The data:
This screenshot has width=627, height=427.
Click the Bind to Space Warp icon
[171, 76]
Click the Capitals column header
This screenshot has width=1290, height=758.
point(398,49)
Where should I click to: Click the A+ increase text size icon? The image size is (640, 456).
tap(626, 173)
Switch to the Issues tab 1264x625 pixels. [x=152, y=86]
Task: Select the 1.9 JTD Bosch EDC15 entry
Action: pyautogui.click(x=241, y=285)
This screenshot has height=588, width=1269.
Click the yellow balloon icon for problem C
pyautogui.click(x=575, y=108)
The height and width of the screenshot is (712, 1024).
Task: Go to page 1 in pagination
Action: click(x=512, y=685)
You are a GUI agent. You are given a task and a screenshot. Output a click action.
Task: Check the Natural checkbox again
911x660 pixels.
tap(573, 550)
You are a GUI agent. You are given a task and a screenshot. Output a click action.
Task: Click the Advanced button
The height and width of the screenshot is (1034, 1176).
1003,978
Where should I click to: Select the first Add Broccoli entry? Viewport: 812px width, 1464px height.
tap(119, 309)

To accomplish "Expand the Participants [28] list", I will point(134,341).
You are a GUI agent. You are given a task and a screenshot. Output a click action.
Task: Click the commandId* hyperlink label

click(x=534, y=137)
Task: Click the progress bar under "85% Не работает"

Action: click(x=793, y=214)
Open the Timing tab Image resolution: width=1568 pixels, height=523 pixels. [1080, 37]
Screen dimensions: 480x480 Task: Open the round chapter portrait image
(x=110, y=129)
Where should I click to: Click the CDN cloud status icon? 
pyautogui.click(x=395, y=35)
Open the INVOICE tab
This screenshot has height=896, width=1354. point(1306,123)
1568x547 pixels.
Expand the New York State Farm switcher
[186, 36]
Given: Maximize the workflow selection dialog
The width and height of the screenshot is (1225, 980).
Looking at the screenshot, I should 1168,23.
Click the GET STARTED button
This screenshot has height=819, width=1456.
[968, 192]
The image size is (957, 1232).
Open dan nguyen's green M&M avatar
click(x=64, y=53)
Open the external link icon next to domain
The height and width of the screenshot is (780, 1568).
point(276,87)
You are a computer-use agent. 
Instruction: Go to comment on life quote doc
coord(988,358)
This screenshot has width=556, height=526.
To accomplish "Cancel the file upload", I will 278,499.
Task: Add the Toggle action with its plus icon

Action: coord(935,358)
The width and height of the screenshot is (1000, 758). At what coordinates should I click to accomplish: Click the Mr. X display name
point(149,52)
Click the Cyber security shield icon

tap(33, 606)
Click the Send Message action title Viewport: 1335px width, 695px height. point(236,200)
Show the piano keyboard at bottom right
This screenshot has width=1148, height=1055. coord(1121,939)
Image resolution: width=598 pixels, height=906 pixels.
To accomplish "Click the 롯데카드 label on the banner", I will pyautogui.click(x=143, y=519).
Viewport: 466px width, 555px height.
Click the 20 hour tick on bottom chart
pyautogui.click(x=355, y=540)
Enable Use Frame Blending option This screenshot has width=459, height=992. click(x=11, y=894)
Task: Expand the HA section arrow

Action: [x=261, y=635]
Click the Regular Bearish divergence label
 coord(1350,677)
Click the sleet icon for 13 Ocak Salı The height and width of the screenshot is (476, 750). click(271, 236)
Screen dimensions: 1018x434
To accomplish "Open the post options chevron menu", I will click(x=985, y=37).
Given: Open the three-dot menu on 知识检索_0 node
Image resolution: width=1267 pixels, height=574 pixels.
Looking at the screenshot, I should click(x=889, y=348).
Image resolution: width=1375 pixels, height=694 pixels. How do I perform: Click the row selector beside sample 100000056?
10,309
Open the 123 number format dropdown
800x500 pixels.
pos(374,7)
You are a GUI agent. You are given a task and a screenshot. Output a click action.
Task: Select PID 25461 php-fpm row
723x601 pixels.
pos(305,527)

What you should do:
What is needed is an exact copy of every record above.

Response to the task:
This screenshot has width=627, height=427.
Click the Bind to Space Warp icon
[171, 76]
Click the Capitals column header
This screenshot has width=1290, height=758.
point(398,49)
Where should I click to: Click the A+ increase text size icon? The image size is (640, 456).
tap(626, 173)
Switch to the Issues tab 1264x625 pixels. [x=152, y=86]
Task: Select the 1.9 JTD Bosch EDC15 entry
Action: pyautogui.click(x=241, y=285)
This screenshot has height=588, width=1269.
Click the yellow balloon icon for problem C
pyautogui.click(x=575, y=108)
The height and width of the screenshot is (712, 1024).
Task: Go to page 1 in pagination
Action: click(x=512, y=685)
You are a GUI agent. You are given a task and a screenshot. Output a click action.
Task: Check the Natural checkbox again
911x660 pixels.
tap(573, 550)
You are a GUI agent. You are given a task and a screenshot. Output a click action.
Task: Click the Advanced button
The height and width of the screenshot is (1034, 1176).
1003,978
Where should I click to: Select the first Add Broccoli entry? Viewport: 812px width, 1464px height.
tap(119, 309)

To accomplish "Expand the Participants [28] list", I will point(134,341).
You are a GUI agent. You are given a task and a screenshot. Output a click action.
Task: Click the commandId* hyperlink label

click(x=534, y=137)
Task: Click the progress bar under "85% Не работает"

Action: click(x=793, y=214)
Open the Timing tab Image resolution: width=1568 pixels, height=523 pixels. [1080, 37]
Screen dimensions: 480x480 Task: Open the round chapter portrait image
(x=110, y=129)
Where should I click to: Click the CDN cloud status icon? 
pyautogui.click(x=395, y=35)
Open the INVOICE tab
This screenshot has height=896, width=1354. point(1306,123)
1568x547 pixels.
Expand the New York State Farm switcher
[186, 36]
Given: Maximize the workflow selection dialog
The width and height of the screenshot is (1225, 980).
Looking at the screenshot, I should 1168,23.
Click the GET STARTED button
This screenshot has height=819, width=1456.
[968, 192]
The image size is (957, 1232).
Open dan nguyen's green M&M avatar
click(x=64, y=53)
Open the external link icon next to domain
The height and width of the screenshot is (780, 1568).
point(276,87)
You are a computer-use agent. 
Instruction: Go to comment on life quote doc
coord(988,358)
This screenshot has width=556, height=526.
To accomplish "Cancel the file upload", I will 278,499.
Task: Add the Toggle action with its plus icon

Action: coord(935,358)
The width and height of the screenshot is (1000, 758). At what coordinates should I click to accomplish: Click the Mr. X display name
point(149,52)
Click the Cyber security shield icon

tap(33, 606)
Click the Send Message action title Viewport: 1335px width, 695px height. point(236,200)
Show the piano keyboard at bottom right
This screenshot has width=1148, height=1055. coord(1121,939)
Image resolution: width=598 pixels, height=906 pixels.
To accomplish "Click the 롯데카드 label on the banner", I will pyautogui.click(x=143, y=519).
Viewport: 466px width, 555px height.
Click the 20 hour tick on bottom chart
pyautogui.click(x=355, y=540)
Enable Use Frame Blending option This screenshot has width=459, height=992. click(x=11, y=894)
Task: Expand the HA section arrow

Action: [x=261, y=635]
Click the Regular Bearish divergence label
 coord(1350,677)
Click the sleet icon for 13 Ocak Salı The height and width of the screenshot is (476, 750). click(271, 236)
Screen dimensions: 1018x434
To accomplish "Open the post options chevron menu", I will click(x=985, y=37).
Given: Open the three-dot menu on 知识检索_0 node
Image resolution: width=1267 pixels, height=574 pixels.
Looking at the screenshot, I should click(x=889, y=348).
Image resolution: width=1375 pixels, height=694 pixels. How do I perform: Click the row selector beside sample 100000056?
10,309
Open the 123 number format dropdown
800x500 pixels.
pos(374,7)
You are a GUI agent. You are given a task and a screenshot. Output a click action.
Task: Select PID 25461 php-fpm row
723x601 pixels.
pos(305,527)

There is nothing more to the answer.